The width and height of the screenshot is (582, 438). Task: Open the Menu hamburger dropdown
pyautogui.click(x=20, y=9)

---

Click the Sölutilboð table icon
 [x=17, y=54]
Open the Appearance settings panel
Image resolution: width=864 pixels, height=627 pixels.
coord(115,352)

* * *

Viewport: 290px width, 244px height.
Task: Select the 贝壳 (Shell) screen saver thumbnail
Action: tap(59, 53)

Exercise directions |
Output as a numbered list the lines running from the line containing "The width and" through the line containing "pyautogui.click(x=20, y=9)", both included, and omit any blank lines.

Final answer |
1. The width and height of the screenshot is (582, 438). Task: Open the Menu hamburger dropdown
2. pyautogui.click(x=20, y=9)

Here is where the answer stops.